Closed yushilingco closed 2 years ago
Hi @yushilingco, we are looking at a better build system to catch errors like this (some of the packet capture code needs mellanox libvma, and it isn't able to find this on your system).
The quickest way to get it to compile (for now) would be to delete or comment out these lines in https://github.com/ledatelescope/bifrost/blob/master/src/Makefile#L16
udp_socket.o \
udp_capture.o \
udp_transmit.o \
Thank you for your reply. But what should I do if I want to use the capture function of UDP. Do I need to prepare any necessary environment so that I can try again. Thank you very much!

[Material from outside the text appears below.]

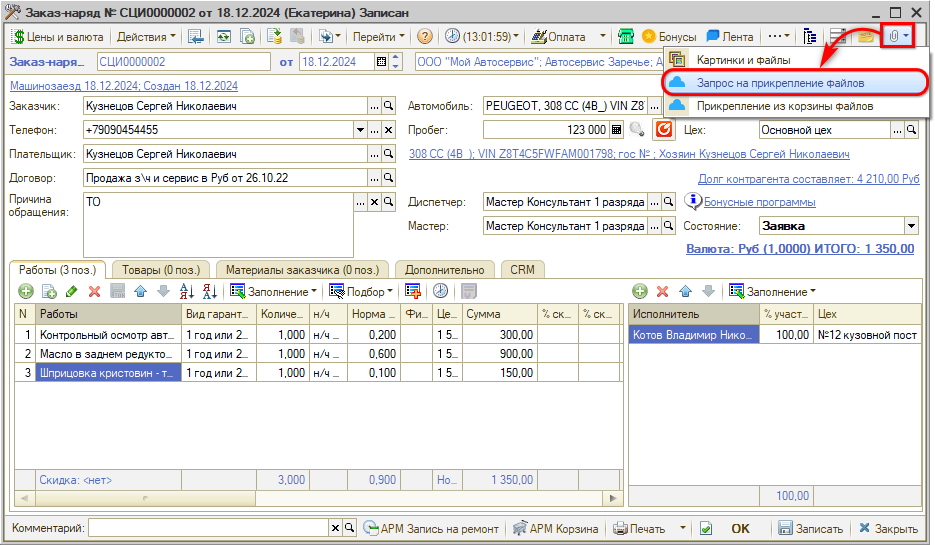Open Заполнение dropdown in Работы toolbar
This screenshot has height=545, width=935.
(x=273, y=291)
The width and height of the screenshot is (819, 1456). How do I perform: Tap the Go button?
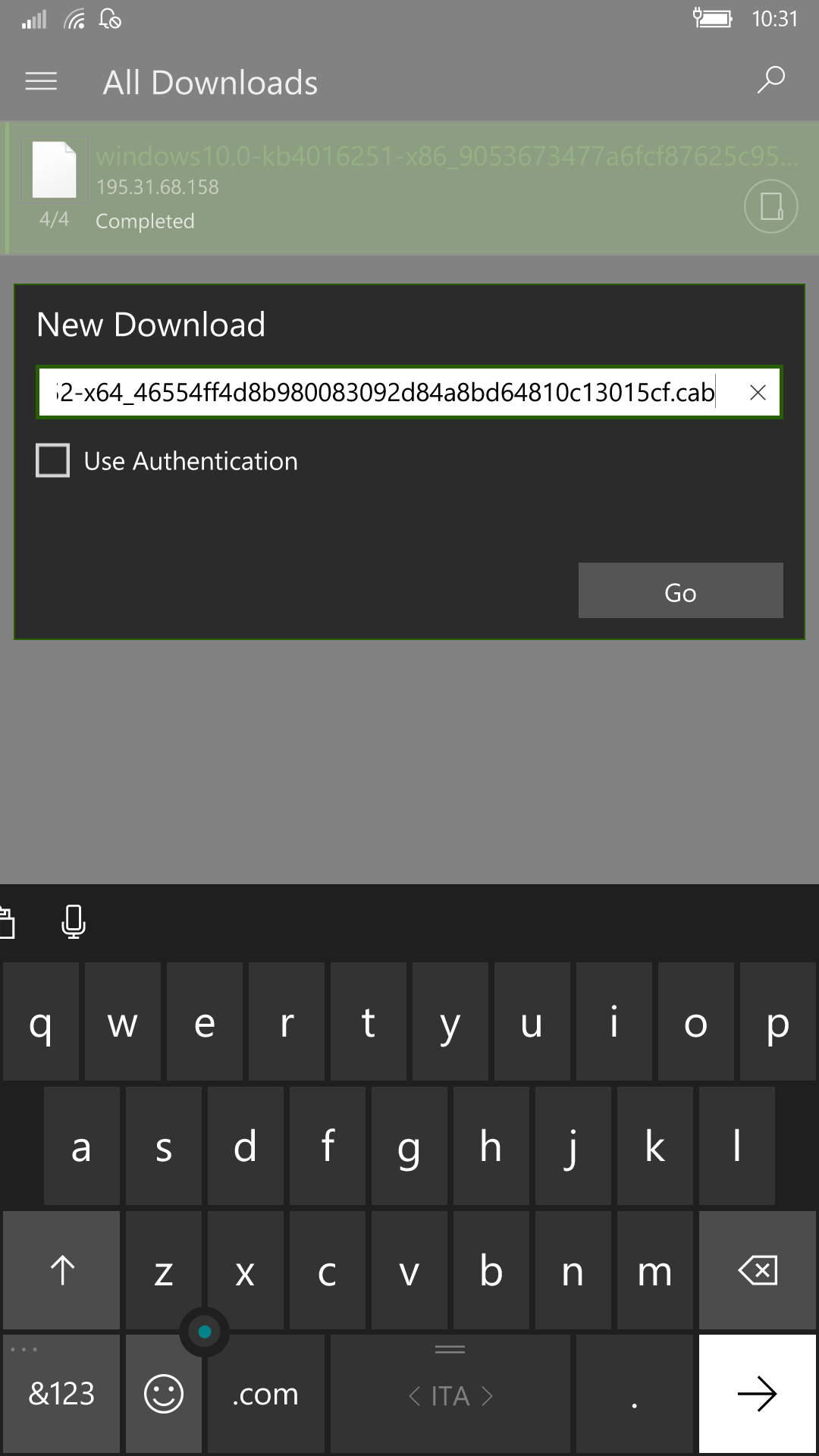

For the missing mellanox/vma_extra.h you could try modifying the user.mk
file and commenting out the line that saysVMA = 1 # Enable use of Mellanox...
so that Bifrost doesn't try to use it. Otherwise you should be able to install vma_extra.h from libvma-dev package that is part of the Mellanox OFED bundle.
Thank you for your reply, I get it. That means I can only use NVIDIA's network card, right? And if I use an Intel network card, is it feasible? If you have any suggestions, please let me know. Thank you!
I have successfully installed libvma, so the previous problem has been solved. But for the latter question, do you have any suggestions:
ptxas /tmp/tmpxft_000031be_00000000-7_fft.compute_35.ptx, line 2379; error : Illegal operand type to instruction 'ld' ptxas /tmp/tmpxft_000031be_00000000-7_fft.compute_35.ptx, line 2379; error : Unknown symbol '__unnamed_1_param_0' ptxas /tmp/tmpxft_000031be_00000000-7_fft.compute_35.ptx, line 2747; error : Illegal operand type to instruction 'ld' ptxas /tmp/tmpxft_000031be_00000000-7_fft.compute_35.ptx, line 2747; error : Unknown symbol '__unnamed_2_param_0' ptxas fatal : Ptx assembly aborted due to errors autodep.mk:56: recipe for target 'fft.o' failed make[1]: [fft.o] Error 255 make[1]: Leaving directory '/home/yushiling/software/bifrost/bifrost-master/src' Makefile:15: recipe for target 'libbifrost' failed make: [libbifrost] Error 2
To your first question, no, you don't have to have a Mellanox card to use Bifrost (I've used it with Intel cards before). However, you will get better packet capture performance with a Mellanox card and libvma enabled.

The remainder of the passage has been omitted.